We are a growing grocery app looking for an experienced Data Engineer to join our data team. As a key member of our team, you'll be responsible for building and maintaining our data infrastructure, optimizing our data processes, and ensuring data quality and accessibility across the organization.
Key Responsibilities:
1. Advanced Airflow Environment Development
Build and maintain a robust Airflow environment to run scripts for creating datamarts and automating data logic
Implement best practices including CI/CD, linter checking, secret key management, and Airflow variables
Set up and manage Docker-based Airflow deployments for improved isolation and portability
Configure and optimize Kubernetes executor for scalable and efficient task execution
Implement advanced scheduling techniques, including dynamic task generation and cross-DAG dependencies
Set up comprehensive monitoring and alerting for the Airflow environment
Implement effective logging strategies for improved debuggability
Ensure high availability and fault tolerance of the Airflow cluster
2. Data Pipeline Migration and Optimization
Migrate existing data team scripts from the old Airflow environment to the new one
Improve script quality and optimize performance during the migration process
Implement data quality checks and SLAs for critical pipelines
3. Looker Governance and Optimization
Manage Looker Enterprise implementation
Develop and implement a strategy for tailored access to specific Looker explores for different teams
Optimize Looker performance and ensure proper data governance
Set up and maintain Look ML CI/CD pipelines
4. Web Scraping Projects
Design and implement various web scraping projects to collect relevant external data
Ensure the quality and reliability of scraped data
Implement robust error handling and retry mechanisms for web scraping pipelines
5. General Data Engineering Tasks
Collaborate with data scientists, analysts, and other stakeholders to understand data requirements
Design, build, and maintain scalable data pipelines and ETL processes
Build and maintain cloud-based data warehouses (e.g., Big Query), including schema design, optimization, and management
Implement data modeling best practices for efficient querying and analysis
Ensure data quality, reliability, and accessibility across the organization
Optimize data warehouse performance and cost-efficiency
Develop and maintain data documentation and metadata management systems
Bachelor's degree in Computer Science, Data Science, or a related field
3+ years of experience in data engineering or a similar role
Strong proficiency in Python and SQL
Extensive experience with Apache Airflow, including advanced features and best practices
Experience with Docker and container orchestration, preferably Kubernetes
Proven experience in building and maintaining cloud data warehouses (especially Big Query)
Familiarity with Looker or similar BI tools
Knowledge of web scraping techniques and tools
Experience with cloud platforms (especially GCP)

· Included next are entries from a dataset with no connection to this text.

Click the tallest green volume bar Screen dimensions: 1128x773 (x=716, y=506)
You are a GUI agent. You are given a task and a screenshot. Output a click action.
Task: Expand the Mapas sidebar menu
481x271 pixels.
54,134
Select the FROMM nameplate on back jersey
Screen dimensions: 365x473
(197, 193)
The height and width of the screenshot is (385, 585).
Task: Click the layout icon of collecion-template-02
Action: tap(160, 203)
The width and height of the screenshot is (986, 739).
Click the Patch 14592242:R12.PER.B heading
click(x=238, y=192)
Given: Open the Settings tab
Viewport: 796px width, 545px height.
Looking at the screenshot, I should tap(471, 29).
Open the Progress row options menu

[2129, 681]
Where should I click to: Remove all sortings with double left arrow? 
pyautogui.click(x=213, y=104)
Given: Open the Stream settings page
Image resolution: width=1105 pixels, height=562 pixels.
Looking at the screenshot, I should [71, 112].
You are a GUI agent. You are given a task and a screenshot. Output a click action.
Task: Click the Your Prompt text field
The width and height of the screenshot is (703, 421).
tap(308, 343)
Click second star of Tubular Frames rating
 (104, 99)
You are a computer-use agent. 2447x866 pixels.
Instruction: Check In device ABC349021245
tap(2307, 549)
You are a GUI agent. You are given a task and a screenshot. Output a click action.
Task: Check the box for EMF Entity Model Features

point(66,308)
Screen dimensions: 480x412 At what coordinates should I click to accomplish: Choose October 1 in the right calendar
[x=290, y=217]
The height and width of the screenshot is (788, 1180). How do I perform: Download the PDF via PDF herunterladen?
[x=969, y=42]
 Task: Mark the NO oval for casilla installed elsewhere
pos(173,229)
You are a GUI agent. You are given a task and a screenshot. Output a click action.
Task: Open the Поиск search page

Strong problem-solving skills and attention to detail
Excellent communication skills and ability to work in a team environment
"Pihak Hired Today.com dan Perusahaan tidak akan meminta biaya dalam bentuk apapun pada saat melakukan proses recruitment. Mohon segera melaporkan kepada kami, apabila Anda jika pada saat diundang untuk interview dan diminta untuk melakukan pembayaran dengan sejumlah uang." "Hired Today.com and the Company will not ask for any form of payment during the recruitment process. Please report to us immediately, if you are invited for an interview and asked to make a payment with a sum of money."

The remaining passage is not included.